Procurando na vizinhança, descobriu-se que os dois veículos têm donos que simplesmente os deixam deteriorando nos estacionamentos da via pública, servindo de reserva de peças para a sua oficina mecânica. “O dono largou os carros aí e fica removendo peças para usar em outros veículos.
Na Rua Pirapora, outra Kombi, com os pneus traseiros furados, apossou-se de um dos estacionamentos daquele trecho do Bairro Santa Efigênia. O veículo provavelmente foi estacionado pelo dono, pois dispõe de trava para a direção e uma haste de madeira tranca seu compartimento de carga, impedindo que seja aberto com facilidade. Externamente, o veículo já se tornou vítima de vandalismo e de furtos. Seus retrovisores, faróis e outras peças foram levados. Uma corrente precisou ser presa ao compartimento do motor para impedir seu roubo, mas o cadeado foi estourado. A lateral direita da Kombi recebeu, inclusive, adereços de pichações.
****************************************
▶ _O que se pede_:
1. Que dispositivos de proteção da Kombi da Rua Pirapora aparecem no texto sobre veículos abandonados? Liste todos.
2. Extraia do texto sobre veículos abandonados o trecho que vai de "Na Rua Pirapora, outra" até "adereços de pichações.".

▶ _Dados armazenados_:
****************************************
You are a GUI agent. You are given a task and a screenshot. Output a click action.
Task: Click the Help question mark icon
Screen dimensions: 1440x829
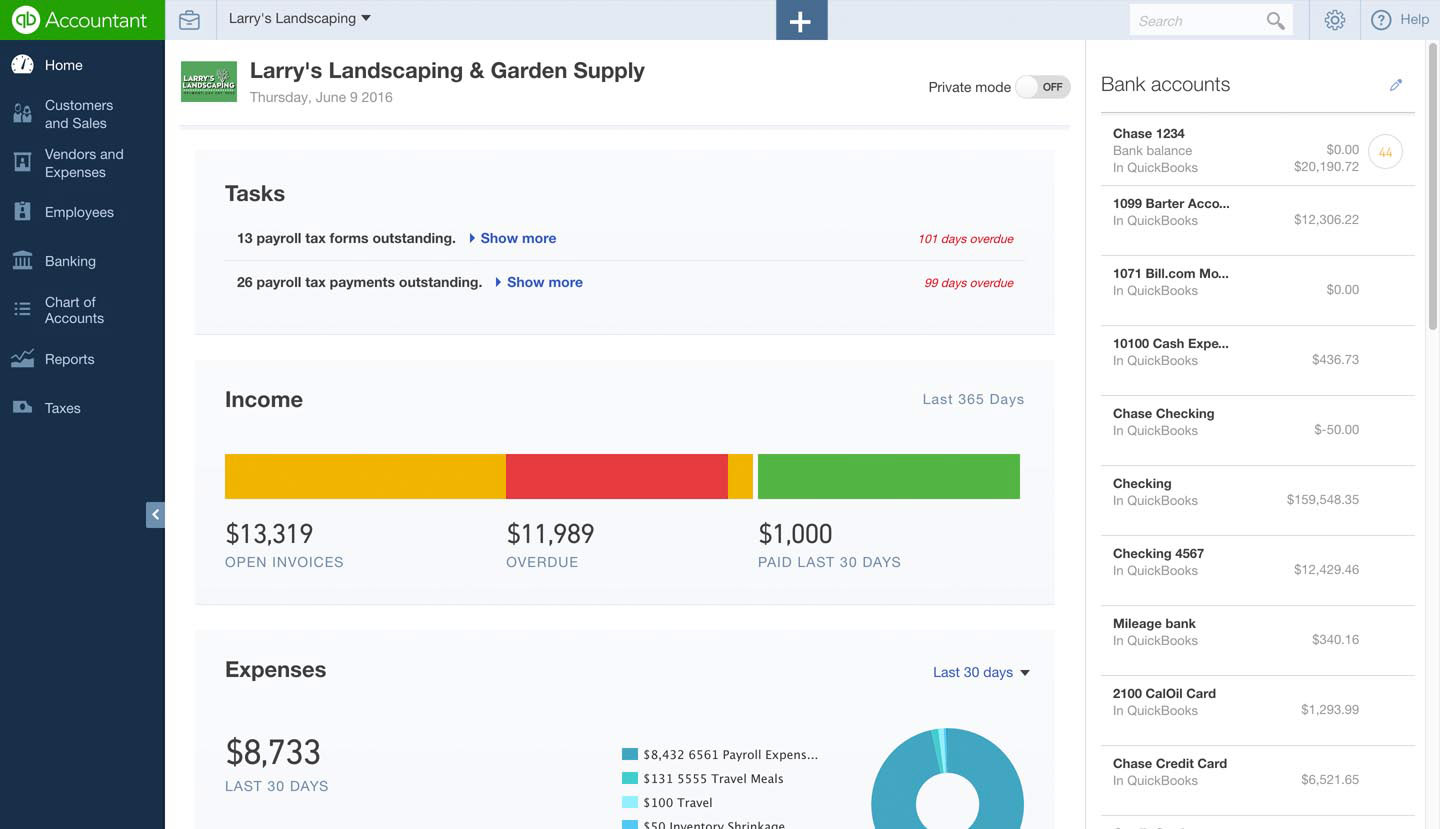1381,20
****************************************
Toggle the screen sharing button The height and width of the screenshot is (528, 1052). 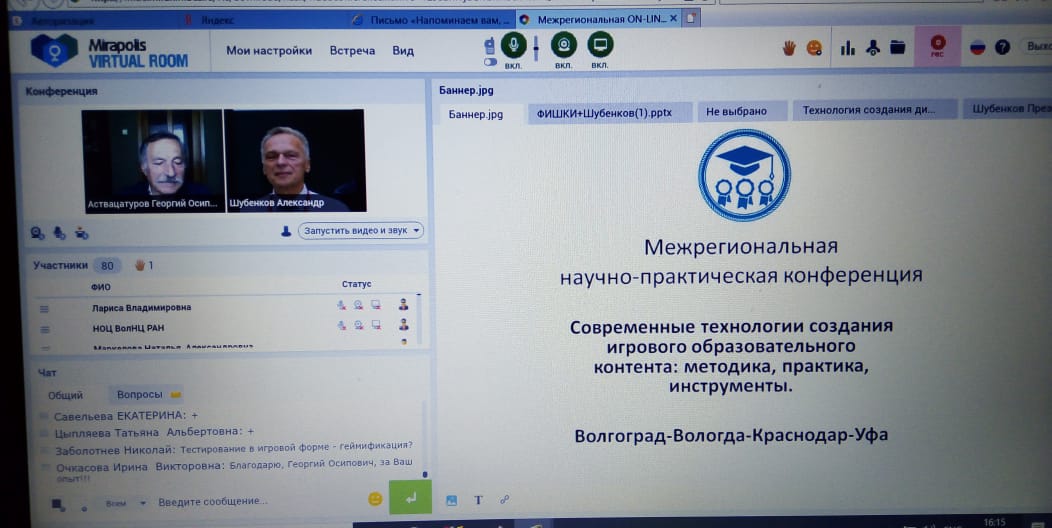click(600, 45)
****************************************
▶ _Respostas escritas_:
1.
- Trava para a direção
- Haste de madeira que tranca o compartimento de carga
- Corrente presa ao compartimento do motor
- Cadeado

2.
Na Rua Pirapora, outra Kombi, com os pneus traseiros furados, apossou-se de um dos estacionamentos daquele trecho do Bairro Santa Efigênia. O veículo provavelmente foi estacionado pelo dono, pois dispõe de trava para a direção e uma haste de madeira tranca seu compartimento de carga, impedindo que seja aberto com facilidade. Externamente, o veículo já se tornou vítima de vandalismo e de furtos. Seus retrovisores, faróis e outras peças foram levados. Uma corrente precisou ser presa ao compartimento do motor para impedir seu roubo, mas o cadeado foi estourado. A lateral direita da Kombi recebeu, inclusive, adereços de pichações.